WORK TASK: Two lines in the data below mark the range: the one with "初診ネット予約 (160, 2120)" and the one with "静脈内鎮静麻酔法 (100, 1975)". Return both, along with every line between them, exactly.

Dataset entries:
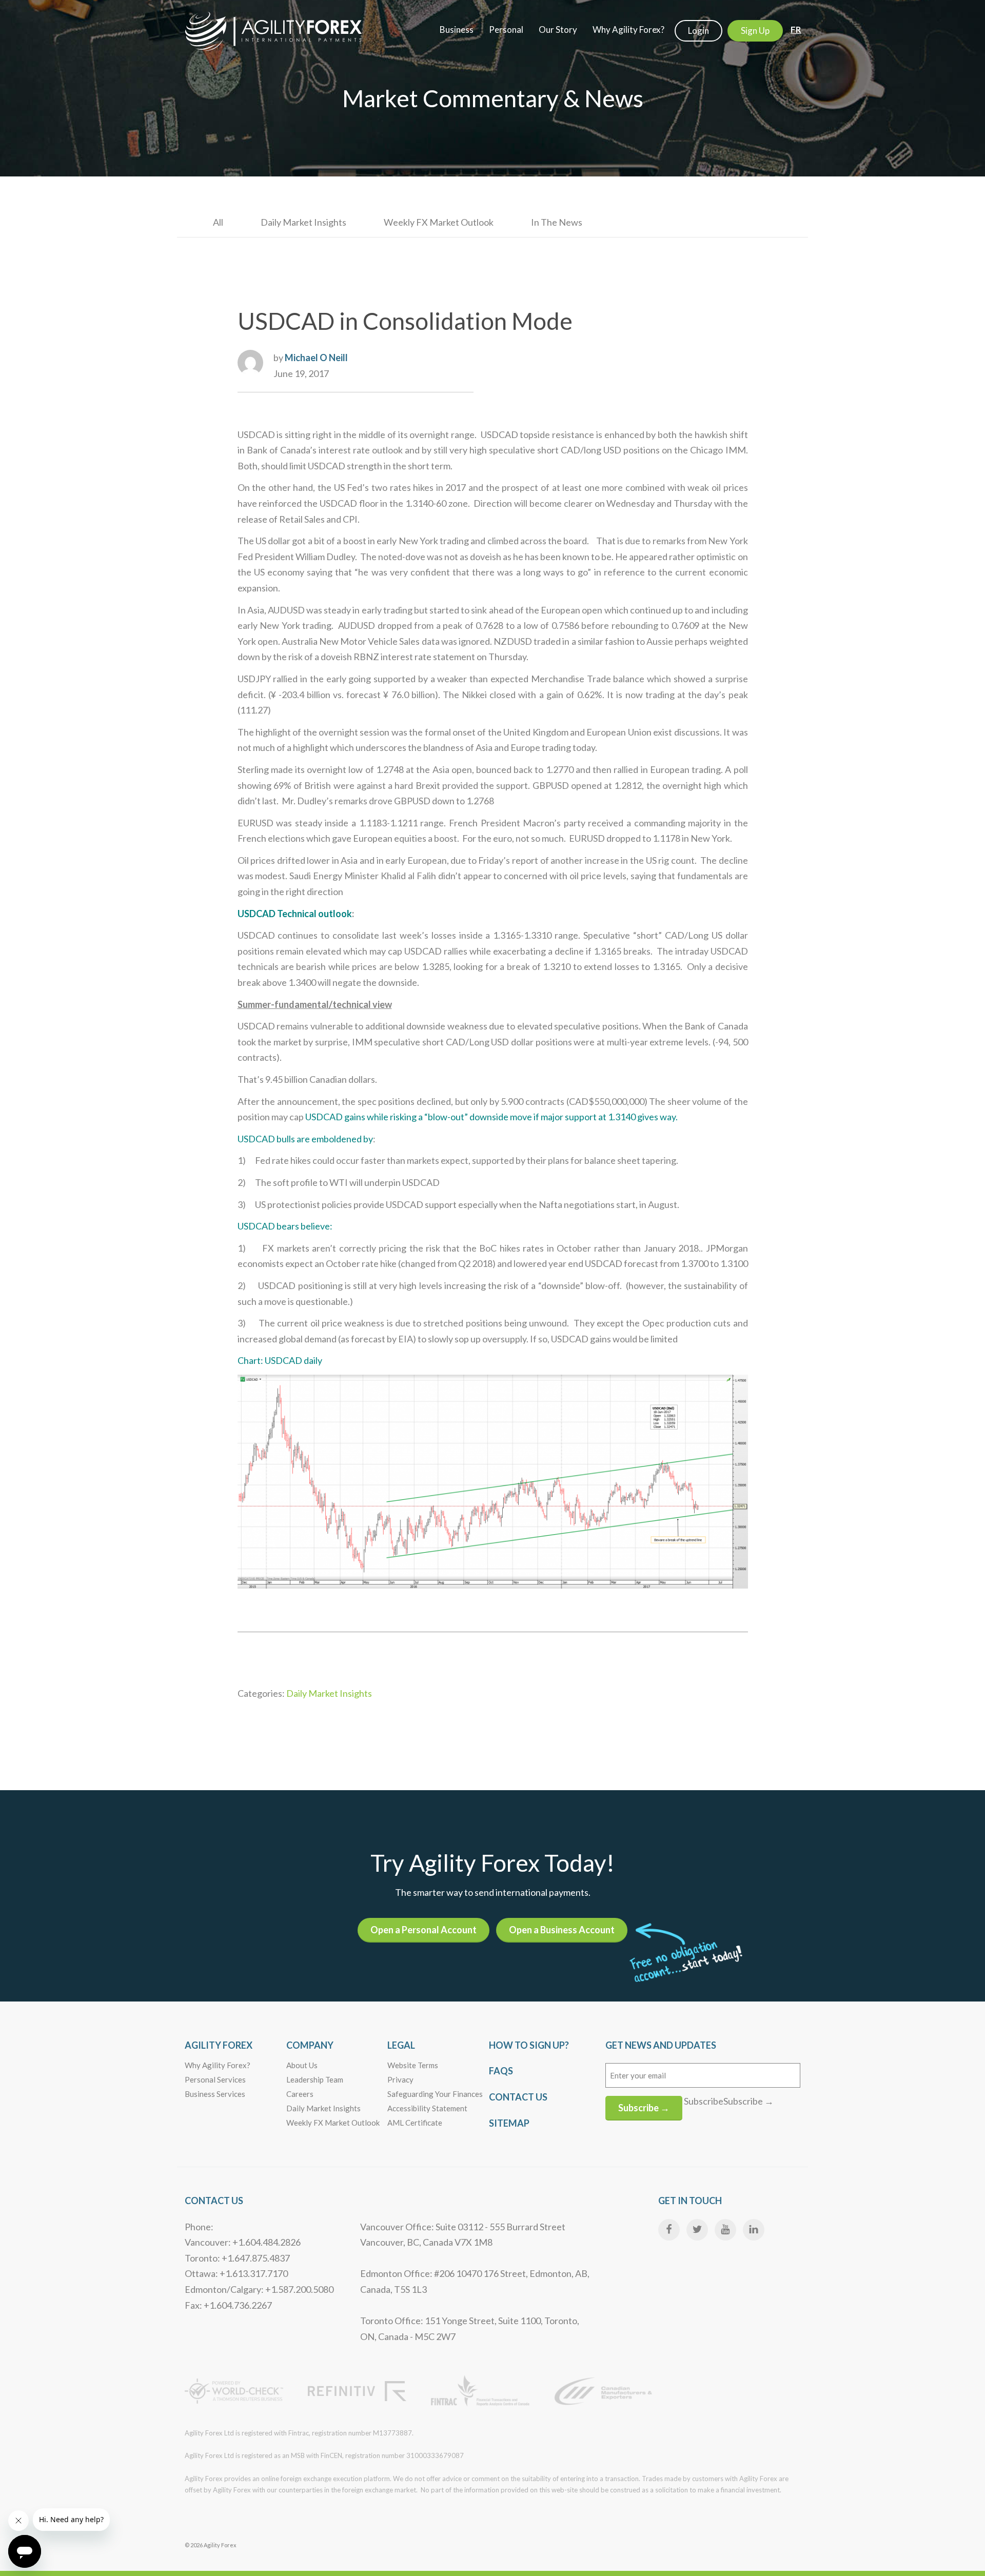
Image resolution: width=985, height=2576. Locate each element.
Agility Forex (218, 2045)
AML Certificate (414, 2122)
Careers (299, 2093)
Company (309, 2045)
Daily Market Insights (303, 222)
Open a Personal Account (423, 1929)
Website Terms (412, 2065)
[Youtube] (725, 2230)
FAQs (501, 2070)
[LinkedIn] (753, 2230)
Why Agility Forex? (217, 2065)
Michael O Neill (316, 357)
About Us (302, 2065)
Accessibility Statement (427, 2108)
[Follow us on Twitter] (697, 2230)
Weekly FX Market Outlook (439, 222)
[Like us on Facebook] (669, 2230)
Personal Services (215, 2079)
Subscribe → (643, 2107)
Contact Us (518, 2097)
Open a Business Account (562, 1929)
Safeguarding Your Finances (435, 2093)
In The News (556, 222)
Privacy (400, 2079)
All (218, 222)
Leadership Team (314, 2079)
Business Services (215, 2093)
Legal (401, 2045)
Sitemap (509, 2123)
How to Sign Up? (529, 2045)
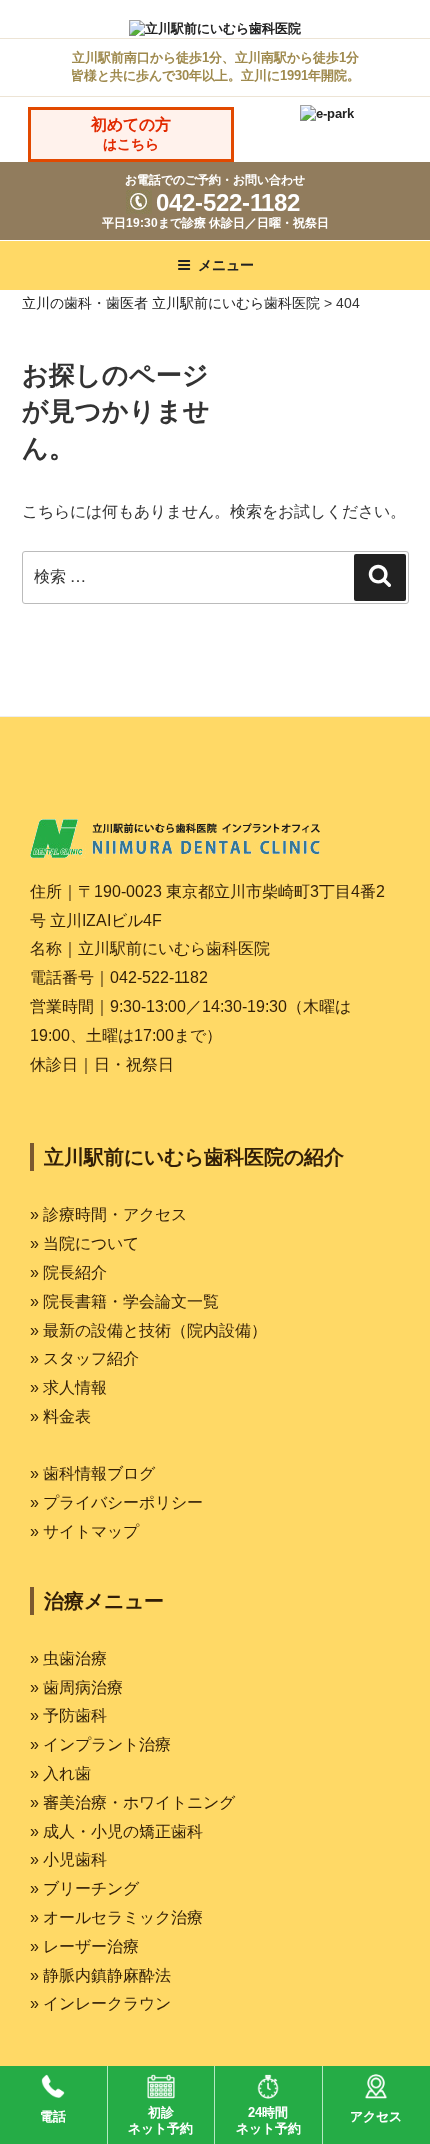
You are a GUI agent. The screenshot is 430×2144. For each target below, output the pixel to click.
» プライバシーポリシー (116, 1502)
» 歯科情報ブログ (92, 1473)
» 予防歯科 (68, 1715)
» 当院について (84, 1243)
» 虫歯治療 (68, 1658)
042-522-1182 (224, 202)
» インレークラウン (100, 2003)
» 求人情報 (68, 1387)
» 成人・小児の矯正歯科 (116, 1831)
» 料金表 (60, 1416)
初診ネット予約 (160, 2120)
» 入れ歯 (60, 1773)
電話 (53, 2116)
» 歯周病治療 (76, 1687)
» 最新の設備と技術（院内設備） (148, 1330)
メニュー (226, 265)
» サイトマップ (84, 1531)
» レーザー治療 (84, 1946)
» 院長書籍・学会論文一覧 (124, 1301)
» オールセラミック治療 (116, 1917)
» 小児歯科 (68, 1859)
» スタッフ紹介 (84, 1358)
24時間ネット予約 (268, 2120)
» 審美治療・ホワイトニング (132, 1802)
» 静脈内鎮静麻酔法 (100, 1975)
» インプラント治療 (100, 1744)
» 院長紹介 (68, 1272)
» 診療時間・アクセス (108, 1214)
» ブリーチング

EXERCISE SOLUTION:
初診ネット予約 (160, 2120)
» 入れ歯 (60, 1773)
電話 (53, 2116)
» 歯周病治療 (76, 1687)
» 最新の設備と技術（院内設備） (148, 1330)
メニュー (226, 265)
» サイトマップ (84, 1531)
» レーザー治療 (84, 1946)
» 院長書籍・学会論文一覧 (124, 1301)
» オールセラミック治療 (116, 1917)
» 小児歯科 (68, 1859)
» スタッフ紹介 (84, 1358)
24時間ネット予約 (268, 2120)
» 審美治療・ホワイトニング (132, 1802)
» 静脈内鎮静麻酔法 (100, 1975)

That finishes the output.